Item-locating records
★ ★ ★ ★ ★ ★ ★

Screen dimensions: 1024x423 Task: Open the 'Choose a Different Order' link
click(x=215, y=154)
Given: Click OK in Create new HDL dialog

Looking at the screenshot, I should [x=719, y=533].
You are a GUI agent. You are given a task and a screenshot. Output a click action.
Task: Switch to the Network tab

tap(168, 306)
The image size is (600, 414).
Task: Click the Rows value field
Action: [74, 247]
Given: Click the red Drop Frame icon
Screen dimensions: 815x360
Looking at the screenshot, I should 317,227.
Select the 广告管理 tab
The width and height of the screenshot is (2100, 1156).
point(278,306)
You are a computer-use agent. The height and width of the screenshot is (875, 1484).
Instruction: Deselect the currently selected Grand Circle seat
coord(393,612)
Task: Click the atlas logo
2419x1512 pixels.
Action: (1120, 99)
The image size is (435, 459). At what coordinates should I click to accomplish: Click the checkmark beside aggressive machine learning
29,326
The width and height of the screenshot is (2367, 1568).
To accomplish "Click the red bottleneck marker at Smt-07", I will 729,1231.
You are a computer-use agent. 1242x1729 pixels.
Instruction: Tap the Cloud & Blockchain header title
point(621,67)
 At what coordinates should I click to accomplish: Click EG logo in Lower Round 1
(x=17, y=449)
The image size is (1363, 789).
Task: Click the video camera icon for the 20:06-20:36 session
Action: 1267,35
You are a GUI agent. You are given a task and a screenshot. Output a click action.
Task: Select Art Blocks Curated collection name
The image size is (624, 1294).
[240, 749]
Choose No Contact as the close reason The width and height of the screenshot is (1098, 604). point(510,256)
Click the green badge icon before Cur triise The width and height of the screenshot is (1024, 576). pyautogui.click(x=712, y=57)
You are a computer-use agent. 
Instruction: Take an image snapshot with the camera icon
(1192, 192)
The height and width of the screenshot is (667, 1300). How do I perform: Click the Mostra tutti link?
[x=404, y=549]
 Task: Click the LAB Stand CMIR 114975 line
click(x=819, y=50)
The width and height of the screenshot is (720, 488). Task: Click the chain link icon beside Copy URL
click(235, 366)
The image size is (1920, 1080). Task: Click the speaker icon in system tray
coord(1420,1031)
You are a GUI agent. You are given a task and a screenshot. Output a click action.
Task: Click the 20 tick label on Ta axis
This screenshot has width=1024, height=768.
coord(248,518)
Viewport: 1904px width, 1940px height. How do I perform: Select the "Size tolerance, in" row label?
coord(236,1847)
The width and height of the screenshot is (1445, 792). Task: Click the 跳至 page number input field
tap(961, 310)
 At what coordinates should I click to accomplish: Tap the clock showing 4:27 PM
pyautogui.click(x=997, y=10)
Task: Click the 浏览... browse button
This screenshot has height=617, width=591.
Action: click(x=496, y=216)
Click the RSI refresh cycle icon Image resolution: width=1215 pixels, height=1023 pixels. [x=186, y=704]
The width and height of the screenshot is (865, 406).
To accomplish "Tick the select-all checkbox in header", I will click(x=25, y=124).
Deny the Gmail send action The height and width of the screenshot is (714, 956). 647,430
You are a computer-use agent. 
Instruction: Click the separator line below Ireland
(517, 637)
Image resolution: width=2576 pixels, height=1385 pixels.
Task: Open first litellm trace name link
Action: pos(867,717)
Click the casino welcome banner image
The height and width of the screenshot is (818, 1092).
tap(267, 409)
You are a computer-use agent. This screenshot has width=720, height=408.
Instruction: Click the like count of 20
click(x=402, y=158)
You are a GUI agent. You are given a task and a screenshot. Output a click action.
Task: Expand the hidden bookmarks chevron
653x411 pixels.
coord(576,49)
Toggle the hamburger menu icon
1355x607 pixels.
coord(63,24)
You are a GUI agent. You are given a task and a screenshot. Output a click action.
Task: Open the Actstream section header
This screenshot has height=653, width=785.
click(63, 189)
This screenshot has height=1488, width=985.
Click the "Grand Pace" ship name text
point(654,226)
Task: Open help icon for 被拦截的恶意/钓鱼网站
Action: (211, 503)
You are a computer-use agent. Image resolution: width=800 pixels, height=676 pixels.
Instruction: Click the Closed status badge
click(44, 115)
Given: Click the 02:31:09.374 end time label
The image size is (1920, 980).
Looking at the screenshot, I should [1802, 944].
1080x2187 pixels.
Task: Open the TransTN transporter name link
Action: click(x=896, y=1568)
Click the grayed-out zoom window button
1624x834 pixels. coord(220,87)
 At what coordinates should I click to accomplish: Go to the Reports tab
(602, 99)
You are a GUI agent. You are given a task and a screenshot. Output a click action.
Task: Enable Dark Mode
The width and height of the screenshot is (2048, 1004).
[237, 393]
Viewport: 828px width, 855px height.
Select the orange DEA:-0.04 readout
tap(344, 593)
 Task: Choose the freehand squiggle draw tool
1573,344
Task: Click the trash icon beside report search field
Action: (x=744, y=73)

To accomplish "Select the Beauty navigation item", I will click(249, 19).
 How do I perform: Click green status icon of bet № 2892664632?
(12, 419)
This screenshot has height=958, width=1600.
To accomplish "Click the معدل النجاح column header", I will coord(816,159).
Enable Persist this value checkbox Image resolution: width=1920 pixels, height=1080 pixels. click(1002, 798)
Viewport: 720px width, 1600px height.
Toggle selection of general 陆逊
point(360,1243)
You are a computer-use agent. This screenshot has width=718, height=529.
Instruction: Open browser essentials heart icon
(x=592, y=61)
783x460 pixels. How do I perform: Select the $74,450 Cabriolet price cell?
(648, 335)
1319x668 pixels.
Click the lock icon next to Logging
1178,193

★ ★ ★ ★ ★ ★ ★

[DIRECTIONS FOR THIS TASK]
Reproduce all of the entries above word for word, leaving nothing out and changing nothing.

[THE ANSWER]
Screen dimensions: 1024x423 Task: Open the 'Choose a Different Order' link
click(x=215, y=154)
Given: Click OK in Create new HDL dialog

Looking at the screenshot, I should [x=719, y=533].
You are a GUI agent. You are given a task and a screenshot. Output a click action.
Task: Switch to the Network tab

tap(168, 306)
The image size is (600, 414).
Task: Click the Rows value field
Action: [74, 247]
Given: Click the red Drop Frame icon
Screen dimensions: 815x360
Looking at the screenshot, I should 317,227.
Select the 广告管理 tab
The width and height of the screenshot is (2100, 1156).
point(278,306)
You are a computer-use agent. The height and width of the screenshot is (875, 1484).
Instruction: Deselect the currently selected Grand Circle seat
coord(393,612)
Task: Click the atlas logo
2419x1512 pixels.
Action: (1120, 99)
The image size is (435, 459). At what coordinates should I click to accomplish: Click the checkmark beside aggressive machine learning
29,326
The width and height of the screenshot is (2367, 1568).
To accomplish "Click the red bottleneck marker at Smt-07", I will 729,1231.
You are a computer-use agent. 1242x1729 pixels.
Instruction: Tap the Cloud & Blockchain header title
point(621,67)
 At what coordinates should I click to accomplish: Click EG logo in Lower Round 1
(x=17, y=449)
The image size is (1363, 789).
Task: Click the video camera icon for the 20:06-20:36 session
Action: 1267,35
You are a GUI agent. You are given a task and a screenshot. Output a click action.
Task: Select Art Blocks Curated collection name
The image size is (624, 1294).
[240, 749]
Choose No Contact as the close reason The width and height of the screenshot is (1098, 604). point(510,256)
Click the green badge icon before Cur triise The width and height of the screenshot is (1024, 576). pyautogui.click(x=712, y=57)
You are a computer-use agent. 
Instruction: Take an image snapshot with the camera icon
(1192, 192)
The height and width of the screenshot is (667, 1300). How do I perform: Click the Mostra tutti link?
[x=404, y=549]
 Task: Click the LAB Stand CMIR 114975 line
click(x=819, y=50)
The width and height of the screenshot is (720, 488). Task: Click the chain link icon beside Copy URL
click(235, 366)
The image size is (1920, 1080). Task: Click the speaker icon in system tray
coord(1420,1031)
You are a GUI agent. You are given a task and a screenshot. Output a click action.
Task: Click the 20 tick label on Ta axis
This screenshot has width=1024, height=768.
coord(248,518)
Viewport: 1904px width, 1940px height. How do I perform: Select the "Size tolerance, in" row label?
coord(236,1847)
The width and height of the screenshot is (1445, 792). Task: Click the 跳至 page number input field
tap(961, 310)
 At what coordinates should I click to accomplish: Tap the clock showing 4:27 PM
pyautogui.click(x=997, y=10)
Task: Click the 浏览... browse button
This screenshot has height=617, width=591.
Action: click(x=496, y=216)
Click the RSI refresh cycle icon Image resolution: width=1215 pixels, height=1023 pixels. [x=186, y=704]
The width and height of the screenshot is (865, 406).
To accomplish "Tick the select-all checkbox in header", I will click(x=25, y=124).
Deny the Gmail send action The height and width of the screenshot is (714, 956). 647,430
You are a computer-use agent. 
Instruction: Click the separator line below Ireland
(517, 637)
Image resolution: width=2576 pixels, height=1385 pixels.
Task: Open first litellm trace name link
Action: pos(867,717)
Click the casino welcome banner image
The height and width of the screenshot is (818, 1092).
tap(267, 409)
You are a computer-use agent. This screenshot has width=720, height=408.
Instruction: Click the like count of 20
click(x=402, y=158)
You are a GUI agent. You are given a task and a screenshot. Output a click action.
Task: Expand the hidden bookmarks chevron
653x411 pixels.
coord(576,49)
Toggle the hamburger menu icon
1355x607 pixels.
coord(63,24)
You are a GUI agent. You are given a task and a screenshot. Output a click action.
Task: Open the Actstream section header
This screenshot has height=653, width=785.
click(63, 189)
This screenshot has height=1488, width=985.
Click the "Grand Pace" ship name text
point(654,226)
Task: Open help icon for 被拦截的恶意/钓鱼网站
Action: (211, 503)
You are a computer-use agent. Image resolution: width=800 pixels, height=676 pixels.
Instruction: Click the Closed status badge
click(44, 115)
Given: Click the 02:31:09.374 end time label
The image size is (1920, 980).
Looking at the screenshot, I should [1802, 944].
1080x2187 pixels.
Task: Open the TransTN transporter name link
Action: click(x=896, y=1568)
Click the grayed-out zoom window button
1624x834 pixels. coord(220,87)
 At what coordinates should I click to accomplish: Go to the Reports tab
(602, 99)
You are a GUI agent. You are given a task and a screenshot. Output a click action.
Task: Enable Dark Mode
The width and height of the screenshot is (2048, 1004).
[237, 393]
Viewport: 828px width, 855px height.
Select the orange DEA:-0.04 readout
tap(344, 593)
 Task: Choose the freehand squiggle draw tool
1573,344
Task: Click the trash icon beside report search field
Action: (x=744, y=73)

To accomplish "Select the Beauty navigation item", I will click(249, 19).
 How do I perform: Click green status icon of bet № 2892664632?
(12, 419)
This screenshot has height=958, width=1600.
To accomplish "Click the معدل النجاح column header", I will coord(816,159).
Enable Persist this value checkbox Image resolution: width=1920 pixels, height=1080 pixels. click(1002, 798)
Viewport: 720px width, 1600px height.
Toggle selection of general 陆逊
point(360,1243)
You are a computer-use agent. This screenshot has width=718, height=529.
Instruction: Open browser essentials heart icon
(x=592, y=61)
783x460 pixels. How do I perform: Select the $74,450 Cabriolet price cell?
(648, 335)
1319x668 pixels.
Click the lock icon next to Logging
1178,193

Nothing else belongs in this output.